■ Source text ■
┄┄┄┄┄┄┄┄┄┄
You don’t have to be dead to work here

You don’t have to be dead to work here (but it helps)



Digital technology allows actors to return to the big screen after their death — but how is it done and what are the ethical challenges?


There is a spectre haunting Hollywood. It is a nightmare vision of the future where movies are populated with the digital doppelgängers of long-dead actors, where the power-play decisions are made not by studios but by the holders of likeness rights to Brando, Bogart and Monroe, and where real performers have a secondary status, confined to voice work and line readings for a brave new pantheon of hi-tech Hollywood resurrections.
Fanciful? Not at all. As recently as last week the Disney-owned production company Lucasfilm announced, in an apparent effort to allay public concerns, that it had “no plans to digitally re-create Carrie Fisher’s performance as Princess or General Leia Organa” in the next instalment of the Star Wars franchise.
┄┄┄┄┄┄┄┄┄┄
■ Supplied data ■
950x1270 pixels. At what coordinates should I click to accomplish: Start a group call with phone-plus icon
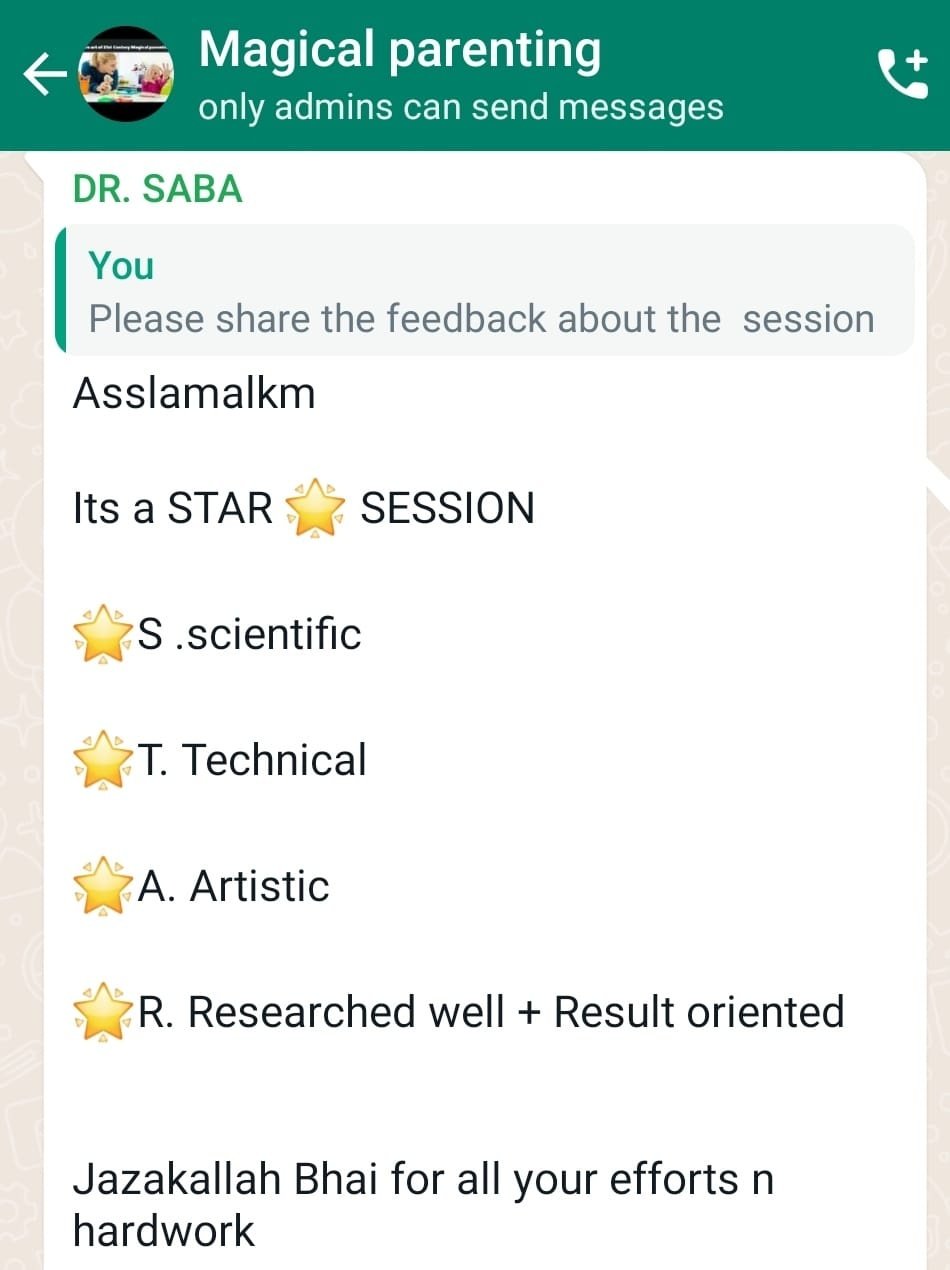click(902, 74)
┄┄┄┄┄┄┄┄┄┄
■ Objective ■
Reproduce, word for word, the passage of the article on digitally resurrected actors from "You don’t have to be dead to work here (but" up to and including "the ethical challenges?".

■ Solved problem ■
You don’t have to be dead to work here (but it helps)



Digital technology allows actors to return to the big screen after their death — but how is it done and what are the ethical challenges?